On September 5, 2012, the Leadership and Compensation Committee of the Board of Directors (the “Committee”) of EMC Corporation (“EMC”) approved the grant of performance restricted stock units with an economic value of $8 million to Joseph M. Tucci, EMC's Chairman and Chief Executive Officer. The performance restricted stock units will vest only in the event that certain performance targets, including targets relating to total shareholder return, revenue and other metrics, approved by the Committee have been met for the calendar years 2013 and 2014. The Committee expects to determine whether the performance targets have been met, in full or in part, in February 2015. If such targets are met, the performance restricted stock units will vest in February 2015. EMC will provide more information about the performance targets in its Proxy Statement for the 2013 Annual Meeting of Shareholders.

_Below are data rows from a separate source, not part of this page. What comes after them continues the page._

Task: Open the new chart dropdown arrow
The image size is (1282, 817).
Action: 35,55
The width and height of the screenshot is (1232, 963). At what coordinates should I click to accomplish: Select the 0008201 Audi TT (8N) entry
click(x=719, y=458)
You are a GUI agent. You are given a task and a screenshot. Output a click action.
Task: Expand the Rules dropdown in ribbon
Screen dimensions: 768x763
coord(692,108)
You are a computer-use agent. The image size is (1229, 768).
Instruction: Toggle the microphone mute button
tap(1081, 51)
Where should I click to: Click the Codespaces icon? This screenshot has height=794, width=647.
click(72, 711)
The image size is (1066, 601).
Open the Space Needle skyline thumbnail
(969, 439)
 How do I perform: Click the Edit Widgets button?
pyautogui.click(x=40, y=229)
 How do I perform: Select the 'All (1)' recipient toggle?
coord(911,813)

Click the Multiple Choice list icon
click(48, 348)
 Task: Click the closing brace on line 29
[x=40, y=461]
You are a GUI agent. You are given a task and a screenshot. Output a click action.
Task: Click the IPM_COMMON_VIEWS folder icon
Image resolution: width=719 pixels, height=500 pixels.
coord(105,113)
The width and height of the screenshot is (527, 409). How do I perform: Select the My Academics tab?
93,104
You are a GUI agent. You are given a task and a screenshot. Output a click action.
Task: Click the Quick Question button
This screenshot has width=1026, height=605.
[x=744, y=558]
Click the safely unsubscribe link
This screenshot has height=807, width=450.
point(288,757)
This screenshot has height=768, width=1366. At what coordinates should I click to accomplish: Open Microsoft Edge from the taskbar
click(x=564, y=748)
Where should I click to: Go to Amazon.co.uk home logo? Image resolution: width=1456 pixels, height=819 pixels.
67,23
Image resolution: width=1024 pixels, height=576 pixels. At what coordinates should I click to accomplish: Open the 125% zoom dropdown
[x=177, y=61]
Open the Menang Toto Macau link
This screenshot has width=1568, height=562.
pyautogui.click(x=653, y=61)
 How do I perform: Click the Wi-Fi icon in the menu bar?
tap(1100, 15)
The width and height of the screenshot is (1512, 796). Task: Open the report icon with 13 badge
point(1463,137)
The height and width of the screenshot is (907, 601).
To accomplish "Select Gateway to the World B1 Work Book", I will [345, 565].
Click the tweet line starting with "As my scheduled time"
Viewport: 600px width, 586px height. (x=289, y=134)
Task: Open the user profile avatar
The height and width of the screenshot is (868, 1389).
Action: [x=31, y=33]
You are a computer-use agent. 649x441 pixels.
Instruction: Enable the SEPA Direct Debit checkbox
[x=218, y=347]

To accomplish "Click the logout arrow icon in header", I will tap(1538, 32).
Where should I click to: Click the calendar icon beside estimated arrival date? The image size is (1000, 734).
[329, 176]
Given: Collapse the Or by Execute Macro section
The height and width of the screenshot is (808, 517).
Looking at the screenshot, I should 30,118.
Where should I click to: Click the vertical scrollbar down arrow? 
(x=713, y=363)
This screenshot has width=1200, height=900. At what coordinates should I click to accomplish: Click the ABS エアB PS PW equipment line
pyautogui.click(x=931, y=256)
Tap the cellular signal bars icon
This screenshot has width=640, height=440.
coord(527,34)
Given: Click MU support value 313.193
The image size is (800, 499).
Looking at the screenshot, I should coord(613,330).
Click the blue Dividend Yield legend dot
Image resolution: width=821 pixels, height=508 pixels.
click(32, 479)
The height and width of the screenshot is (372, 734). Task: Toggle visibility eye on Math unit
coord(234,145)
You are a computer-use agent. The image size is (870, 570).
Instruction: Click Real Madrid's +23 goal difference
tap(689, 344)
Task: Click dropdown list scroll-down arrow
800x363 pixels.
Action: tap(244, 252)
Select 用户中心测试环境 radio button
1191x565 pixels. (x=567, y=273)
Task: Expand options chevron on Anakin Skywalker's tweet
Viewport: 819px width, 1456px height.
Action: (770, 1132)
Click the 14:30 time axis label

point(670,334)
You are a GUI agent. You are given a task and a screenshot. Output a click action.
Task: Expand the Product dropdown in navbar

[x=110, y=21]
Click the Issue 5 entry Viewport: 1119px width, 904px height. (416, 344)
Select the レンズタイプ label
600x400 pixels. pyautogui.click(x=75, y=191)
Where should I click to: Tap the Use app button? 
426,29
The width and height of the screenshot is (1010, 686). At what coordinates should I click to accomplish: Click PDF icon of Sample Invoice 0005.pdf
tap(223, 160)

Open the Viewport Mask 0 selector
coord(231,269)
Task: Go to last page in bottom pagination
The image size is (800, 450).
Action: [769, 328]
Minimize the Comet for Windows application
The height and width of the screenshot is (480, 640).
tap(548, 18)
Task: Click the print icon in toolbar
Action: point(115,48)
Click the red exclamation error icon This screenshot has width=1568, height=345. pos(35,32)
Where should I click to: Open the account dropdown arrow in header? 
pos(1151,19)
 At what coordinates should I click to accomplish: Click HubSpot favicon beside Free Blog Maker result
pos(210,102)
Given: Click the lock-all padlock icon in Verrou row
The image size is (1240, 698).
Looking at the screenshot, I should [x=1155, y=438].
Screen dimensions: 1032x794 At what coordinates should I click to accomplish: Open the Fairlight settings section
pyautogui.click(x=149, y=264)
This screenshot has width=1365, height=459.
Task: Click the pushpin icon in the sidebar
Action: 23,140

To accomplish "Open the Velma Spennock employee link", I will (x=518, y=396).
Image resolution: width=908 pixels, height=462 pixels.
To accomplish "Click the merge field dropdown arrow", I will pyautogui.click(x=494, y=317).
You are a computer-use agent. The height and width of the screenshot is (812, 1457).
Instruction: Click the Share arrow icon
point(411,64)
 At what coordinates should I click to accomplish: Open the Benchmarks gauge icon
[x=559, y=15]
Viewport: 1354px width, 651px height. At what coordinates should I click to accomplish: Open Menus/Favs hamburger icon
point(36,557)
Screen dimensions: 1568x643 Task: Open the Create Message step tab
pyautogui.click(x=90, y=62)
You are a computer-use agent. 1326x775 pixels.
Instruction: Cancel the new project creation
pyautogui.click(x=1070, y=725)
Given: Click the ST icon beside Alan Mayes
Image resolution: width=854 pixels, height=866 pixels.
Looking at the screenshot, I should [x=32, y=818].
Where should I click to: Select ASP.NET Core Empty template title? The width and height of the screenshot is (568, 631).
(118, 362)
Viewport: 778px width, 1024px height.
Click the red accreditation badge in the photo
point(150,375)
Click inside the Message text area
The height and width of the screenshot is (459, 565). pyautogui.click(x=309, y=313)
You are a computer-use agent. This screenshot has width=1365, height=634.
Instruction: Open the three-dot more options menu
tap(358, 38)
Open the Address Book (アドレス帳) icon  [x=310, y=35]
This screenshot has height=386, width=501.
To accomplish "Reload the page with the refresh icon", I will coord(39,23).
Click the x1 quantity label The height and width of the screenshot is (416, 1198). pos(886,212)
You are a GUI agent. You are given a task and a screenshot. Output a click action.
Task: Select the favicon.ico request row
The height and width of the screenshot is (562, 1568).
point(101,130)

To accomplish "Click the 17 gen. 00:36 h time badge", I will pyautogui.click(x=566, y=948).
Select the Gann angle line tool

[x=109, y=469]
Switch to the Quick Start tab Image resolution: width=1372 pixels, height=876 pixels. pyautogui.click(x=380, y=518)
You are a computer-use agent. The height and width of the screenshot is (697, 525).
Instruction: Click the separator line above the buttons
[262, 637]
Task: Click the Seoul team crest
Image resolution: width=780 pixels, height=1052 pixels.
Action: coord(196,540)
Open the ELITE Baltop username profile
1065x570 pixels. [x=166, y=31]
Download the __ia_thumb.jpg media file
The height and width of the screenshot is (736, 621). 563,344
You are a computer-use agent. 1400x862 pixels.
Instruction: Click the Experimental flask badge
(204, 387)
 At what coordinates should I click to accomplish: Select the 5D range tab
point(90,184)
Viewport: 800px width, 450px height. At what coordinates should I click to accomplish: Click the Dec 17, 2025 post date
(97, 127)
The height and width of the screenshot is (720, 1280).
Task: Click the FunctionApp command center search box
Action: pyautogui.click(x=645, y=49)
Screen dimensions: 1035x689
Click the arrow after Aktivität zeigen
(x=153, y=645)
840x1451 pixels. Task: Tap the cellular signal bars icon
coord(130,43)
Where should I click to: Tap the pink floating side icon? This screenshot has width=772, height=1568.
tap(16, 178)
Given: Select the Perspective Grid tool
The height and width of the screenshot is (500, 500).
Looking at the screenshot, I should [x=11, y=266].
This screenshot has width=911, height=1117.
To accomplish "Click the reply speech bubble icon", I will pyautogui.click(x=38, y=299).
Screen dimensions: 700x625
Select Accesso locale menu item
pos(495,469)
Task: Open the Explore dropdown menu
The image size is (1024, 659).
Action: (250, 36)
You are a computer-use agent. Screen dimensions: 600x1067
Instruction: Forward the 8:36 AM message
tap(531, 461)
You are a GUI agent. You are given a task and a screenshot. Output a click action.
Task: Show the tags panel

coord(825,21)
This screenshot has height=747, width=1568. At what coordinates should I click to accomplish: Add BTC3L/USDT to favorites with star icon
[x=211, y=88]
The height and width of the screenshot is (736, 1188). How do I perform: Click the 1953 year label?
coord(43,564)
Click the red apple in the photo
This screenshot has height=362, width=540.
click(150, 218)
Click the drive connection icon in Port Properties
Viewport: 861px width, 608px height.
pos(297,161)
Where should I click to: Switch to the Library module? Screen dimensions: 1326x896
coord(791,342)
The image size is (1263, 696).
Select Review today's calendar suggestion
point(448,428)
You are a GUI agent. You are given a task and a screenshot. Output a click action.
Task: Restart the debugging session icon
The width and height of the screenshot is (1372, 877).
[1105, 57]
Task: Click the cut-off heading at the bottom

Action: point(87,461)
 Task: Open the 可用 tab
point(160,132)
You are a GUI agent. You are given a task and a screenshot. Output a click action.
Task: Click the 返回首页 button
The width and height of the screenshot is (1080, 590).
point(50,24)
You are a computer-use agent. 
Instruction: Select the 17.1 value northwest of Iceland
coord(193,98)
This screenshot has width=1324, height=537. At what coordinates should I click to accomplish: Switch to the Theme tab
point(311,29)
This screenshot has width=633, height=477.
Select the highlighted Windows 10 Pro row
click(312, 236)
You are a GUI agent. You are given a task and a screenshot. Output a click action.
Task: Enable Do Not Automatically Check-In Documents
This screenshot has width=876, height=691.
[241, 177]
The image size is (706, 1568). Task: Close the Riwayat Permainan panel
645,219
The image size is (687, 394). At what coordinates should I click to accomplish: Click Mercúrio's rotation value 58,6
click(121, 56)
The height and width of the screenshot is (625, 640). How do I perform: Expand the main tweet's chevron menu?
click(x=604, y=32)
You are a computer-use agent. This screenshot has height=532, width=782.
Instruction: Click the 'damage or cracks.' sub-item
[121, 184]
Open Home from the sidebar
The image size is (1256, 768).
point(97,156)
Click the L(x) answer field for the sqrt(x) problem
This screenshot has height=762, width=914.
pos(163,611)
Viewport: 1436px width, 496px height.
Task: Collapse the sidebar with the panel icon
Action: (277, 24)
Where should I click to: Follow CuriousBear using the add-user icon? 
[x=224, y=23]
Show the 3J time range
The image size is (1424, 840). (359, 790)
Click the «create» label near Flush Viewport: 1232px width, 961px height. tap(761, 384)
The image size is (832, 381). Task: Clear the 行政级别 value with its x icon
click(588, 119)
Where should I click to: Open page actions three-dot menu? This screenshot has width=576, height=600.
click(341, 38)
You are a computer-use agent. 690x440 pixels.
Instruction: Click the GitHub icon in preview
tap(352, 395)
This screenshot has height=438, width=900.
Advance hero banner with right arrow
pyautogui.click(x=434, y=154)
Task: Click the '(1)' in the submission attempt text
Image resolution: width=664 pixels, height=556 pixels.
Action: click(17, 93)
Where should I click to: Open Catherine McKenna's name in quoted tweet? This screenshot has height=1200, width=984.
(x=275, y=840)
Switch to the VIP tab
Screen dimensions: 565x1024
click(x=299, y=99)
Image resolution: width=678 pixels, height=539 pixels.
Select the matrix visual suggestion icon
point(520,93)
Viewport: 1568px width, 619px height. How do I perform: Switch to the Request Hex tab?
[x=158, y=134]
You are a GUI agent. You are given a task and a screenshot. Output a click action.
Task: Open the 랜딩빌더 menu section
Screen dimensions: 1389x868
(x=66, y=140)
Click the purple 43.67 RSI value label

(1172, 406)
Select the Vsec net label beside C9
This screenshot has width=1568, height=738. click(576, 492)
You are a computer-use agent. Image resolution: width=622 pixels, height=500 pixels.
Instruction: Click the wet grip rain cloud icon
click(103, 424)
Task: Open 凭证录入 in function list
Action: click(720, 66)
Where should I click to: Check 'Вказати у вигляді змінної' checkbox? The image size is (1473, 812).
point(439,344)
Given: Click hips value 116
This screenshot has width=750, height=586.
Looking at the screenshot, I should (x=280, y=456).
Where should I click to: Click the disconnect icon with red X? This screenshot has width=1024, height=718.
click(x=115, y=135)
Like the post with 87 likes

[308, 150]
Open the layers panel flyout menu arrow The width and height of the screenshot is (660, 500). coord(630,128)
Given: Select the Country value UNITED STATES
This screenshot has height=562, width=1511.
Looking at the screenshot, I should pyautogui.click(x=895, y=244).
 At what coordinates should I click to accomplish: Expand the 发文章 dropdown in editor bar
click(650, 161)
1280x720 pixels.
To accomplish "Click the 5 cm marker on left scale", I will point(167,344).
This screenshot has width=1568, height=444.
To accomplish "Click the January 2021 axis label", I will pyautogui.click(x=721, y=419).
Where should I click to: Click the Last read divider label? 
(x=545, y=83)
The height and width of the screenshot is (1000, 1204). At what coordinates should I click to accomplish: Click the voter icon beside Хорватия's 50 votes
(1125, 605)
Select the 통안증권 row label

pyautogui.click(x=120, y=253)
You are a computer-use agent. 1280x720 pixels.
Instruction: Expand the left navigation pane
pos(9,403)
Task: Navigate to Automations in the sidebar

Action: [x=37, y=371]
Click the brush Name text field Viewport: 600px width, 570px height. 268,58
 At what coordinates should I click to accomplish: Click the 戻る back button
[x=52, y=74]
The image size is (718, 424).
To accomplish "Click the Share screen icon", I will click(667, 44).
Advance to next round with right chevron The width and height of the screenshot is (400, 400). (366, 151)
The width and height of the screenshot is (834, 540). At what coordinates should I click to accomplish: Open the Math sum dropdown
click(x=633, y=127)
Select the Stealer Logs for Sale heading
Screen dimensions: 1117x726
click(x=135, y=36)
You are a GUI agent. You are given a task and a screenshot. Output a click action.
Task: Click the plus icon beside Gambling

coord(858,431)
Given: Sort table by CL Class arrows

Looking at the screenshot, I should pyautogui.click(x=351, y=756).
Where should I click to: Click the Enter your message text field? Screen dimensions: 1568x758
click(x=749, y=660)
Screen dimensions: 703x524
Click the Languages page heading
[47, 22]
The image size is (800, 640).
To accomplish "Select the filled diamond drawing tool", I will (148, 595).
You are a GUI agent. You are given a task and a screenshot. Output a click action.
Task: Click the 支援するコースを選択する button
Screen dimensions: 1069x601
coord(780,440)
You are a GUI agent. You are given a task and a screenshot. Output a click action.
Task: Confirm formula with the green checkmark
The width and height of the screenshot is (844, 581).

On September 5, 2012, EMC entered into an amendment to the employment arrangement with Mr. Tucci. Under the arrangement, Mr. Tucci will remain at EMC through at least February 2015. The Board anticipates that at some time prior to such date, Mr. Tucci will fully transfer his role as CEO to a successor and become solely Chairman of EMC and Chairman of VMware, Inc.
The foregoing description is qualified in all respects by reference to the amendment to the employment arrangement, which is attached as Exhibit 99.1 hereto and incorporated herein.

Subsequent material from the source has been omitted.